Does it work with local open interpreter, and how many gigs of ram is required?
#24
by
aiworld44
- opened
I tried to do interpreter --local --model mistralai/Mistral-7B-Instruct-v0.1. didnt work
Here is my code. You need to locally save the model in a subfolder ( ./Mistral/ depending on your .py file)
It does work for 1-3 queries. Until it breaks down. As there is absofucking no documentation of how to implement the workflow of Interference to a local pipeline this is the best I got. If people are interested in reverse engineering it. Shot me a message. As it stands now, this is an add front to promote paid services, let's change that.
import gradio as gr
from transformers import pipeline, AutoTokenizer
tokenizer = AutoTokenizer.from_pretrained("./Mistral/")
pipe = pipeline("text-generation", model="./Mistral/", max_new_tokens=512)
chat_history_tokens = []
def generate(chatlog, is_finished):
global chat_history_tokens
# Get the latest message from chat
new_message = chatlog[-1]['content'] if isinstance(chatlog, list) else chatlog
# Tokenize new message and extend chat history
new_message_tokens = tokenizer.encode(new_message, add_special_tokens=False)
chat_history_tokens = new_message_tokens # We only keep the last message now
# Decode tokens to string for the prompt
prompt = tokenizer.decode(chat_history_tokens)
try:
print("Debug: Sending this prompt to the model:", prompt)
outputs = pipe(prompt, pad_token_id=tokenizer.eos_token_id)
print("Debug: Model's raw output:", outputs)

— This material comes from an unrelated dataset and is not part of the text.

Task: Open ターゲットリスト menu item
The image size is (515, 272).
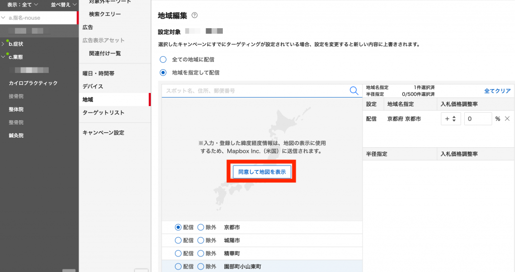Action: (x=103, y=113)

# Cleanup the generated text
generated_text = outputs[0]['generated_text'].replace(prompt, "").strip()
generated_text = generated_text.replace("Answer:", "").replace("A:", "").strip()
print("Debug: Generated Text After Cleanup:", generated_text)
# Tokenize the model's reply and add it to the history
bot_reply_tokens = tokenizer.encode(generated_text, add_special_tokens=False)
chat_history_tokens.extend(bot_reply_tokens)
except Exception as e:
print("Debug: Caught an exception:", str(e))
return str(e)
return generated_text
iface = gr.ChatInterface(fn=generate)
iface.launch()